Обсуждение: pg 8.4 crashing.

Поиск
Список
Период
Сортировка

pg 8.4 crashing.

От
Scott Marlowe
Дата:
I've got a problem with pg 8.4.4 crashing with a sig 6 abort due to a
panic on failing to add a right sibling in an index.  Log output:

PANIC:  failed to add item to the right sibling in index "logged_in_uid"
STATEMENT:  INSERT INTO logged_in ...

Now, the column that's failing here is a serial that isn't referenced
in the SQL statement, i.e. it gets the default nextval.

OS: Ubuntu 8.04,
Pg: 8.4.4  The only arg to ./configure was to change the prefix dir to ~/pg84

I've had this problem before, but didn't have the time to track it
down.  Now I do, and it's on a server I can play on a bit if I need
to.

--
To understand recursion, one must first understand recursion.

Re: pg 8.4 crashing.

От
Merlin Moncure
Дата:
On Thu, Sep 23, 2010 at 2:28 PM, Scott Marlowe <scott.marlowe@gmail.com> wrote:
> I've got a problem with pg 8.4.4 crashing with a sig 6 abort due to a
> panic on failing to add a right sibling in an index.  Log output:
>
> PANIC:  failed to add item to the right sibling in index "logged_in_uid"
> STATEMENT:  INSERT INTO logged_in ...
>
> Now, the column that's failing here is a serial that isn't referenced
> in the SQL statement, i.e. it gets the default nextval.
>
> OS: Ubuntu 8.04,
> Pg: 8.4.4  The only arg to ./configure was to change the prefix dir to ~/pg84
>
> I've had this problem before, but didn't have the time to track it
> down.  Now I do, and it's on a server I can play on a bit if I need
> to.

Hm, is this repeatable? Have you ruled out corruption?

merlin

Re: pg 8.4 crashing.

От
Tom Lane
Дата:
Scott Marlowe <scott.marlowe@gmail.com> writes:
> I've got a problem with pg 8.4.4 crashing with a sig 6 abort due to a
> panic on failing to add a right sibling in an index.  Log output:

> PANIC:  failed to add item to the right sibling in index "logged_in_uid"
> STATEMENT:  INSERT INTO logged_in ...

If you can apply this patch:
http://archives.postgresql.org/pgsql-committers/2010-08/msg00365.php
it should tell you which index page is causing the problem.  Then
please dump that page with pg_filedump and send it in.

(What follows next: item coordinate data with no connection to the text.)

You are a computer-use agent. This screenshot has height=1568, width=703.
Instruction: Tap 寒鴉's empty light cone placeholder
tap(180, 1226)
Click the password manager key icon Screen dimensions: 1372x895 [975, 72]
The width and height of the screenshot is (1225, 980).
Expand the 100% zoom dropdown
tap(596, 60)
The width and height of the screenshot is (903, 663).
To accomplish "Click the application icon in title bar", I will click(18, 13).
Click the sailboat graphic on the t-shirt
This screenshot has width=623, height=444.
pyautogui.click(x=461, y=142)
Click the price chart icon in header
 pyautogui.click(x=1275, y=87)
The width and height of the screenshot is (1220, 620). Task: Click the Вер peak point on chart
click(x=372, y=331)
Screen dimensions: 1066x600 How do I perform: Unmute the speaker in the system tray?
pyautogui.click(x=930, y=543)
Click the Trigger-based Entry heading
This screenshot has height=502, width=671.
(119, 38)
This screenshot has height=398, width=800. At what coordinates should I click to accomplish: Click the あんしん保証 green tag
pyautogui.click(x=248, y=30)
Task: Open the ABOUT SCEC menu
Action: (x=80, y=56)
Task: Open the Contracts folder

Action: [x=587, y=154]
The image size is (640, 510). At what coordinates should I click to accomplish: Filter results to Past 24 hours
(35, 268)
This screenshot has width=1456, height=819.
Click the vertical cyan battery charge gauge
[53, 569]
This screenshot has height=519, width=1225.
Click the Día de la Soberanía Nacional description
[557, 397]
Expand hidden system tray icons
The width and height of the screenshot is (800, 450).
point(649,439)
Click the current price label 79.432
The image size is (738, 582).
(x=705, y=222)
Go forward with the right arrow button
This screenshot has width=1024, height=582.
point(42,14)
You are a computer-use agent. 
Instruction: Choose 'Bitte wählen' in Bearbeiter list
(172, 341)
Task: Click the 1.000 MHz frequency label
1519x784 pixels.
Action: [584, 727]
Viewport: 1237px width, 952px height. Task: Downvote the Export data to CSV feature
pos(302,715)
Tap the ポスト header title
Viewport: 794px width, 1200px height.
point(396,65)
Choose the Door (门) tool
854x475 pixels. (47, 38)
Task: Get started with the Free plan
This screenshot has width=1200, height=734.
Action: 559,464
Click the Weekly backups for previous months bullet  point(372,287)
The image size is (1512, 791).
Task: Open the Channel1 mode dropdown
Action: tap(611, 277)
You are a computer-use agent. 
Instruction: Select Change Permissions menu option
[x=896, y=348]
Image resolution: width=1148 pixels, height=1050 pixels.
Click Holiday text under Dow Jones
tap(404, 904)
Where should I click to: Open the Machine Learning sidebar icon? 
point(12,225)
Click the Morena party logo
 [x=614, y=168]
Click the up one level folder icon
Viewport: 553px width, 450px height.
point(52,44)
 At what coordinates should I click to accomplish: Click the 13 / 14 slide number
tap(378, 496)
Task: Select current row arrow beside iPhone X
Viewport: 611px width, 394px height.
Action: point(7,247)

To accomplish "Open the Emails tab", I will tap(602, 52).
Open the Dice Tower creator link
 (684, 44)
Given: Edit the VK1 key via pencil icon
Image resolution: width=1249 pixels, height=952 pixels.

            regards, tom lane

Re: pg 8.4 crashing.

От
Scott Marlowe
Дата:
On Thu, Sep 23, 2010 at 2:17 PM, Tom Lane <tgl@sss.pgh.pa.us> wrote:
> Scott Marlowe <scott.marlowe@gmail.com> writes:
>> I've got a problem with pg 8.4.4 crashing with a sig 6 abort due to a
>> panic on failing to add a right sibling in an index.  Log output:
>
>> PANIC:  failed to add item to the right sibling in index "logged_in_uid"
>> STATEMENT:  INSERT INTO logged_in ...
>
> If you can apply this patch:
> http://archives.postgresql.org/pgsql-committers/2010-08/msg00365.php
> it should tell you which index page is causing the problem.  Then
> please dump that page with pg_filedump and send it in.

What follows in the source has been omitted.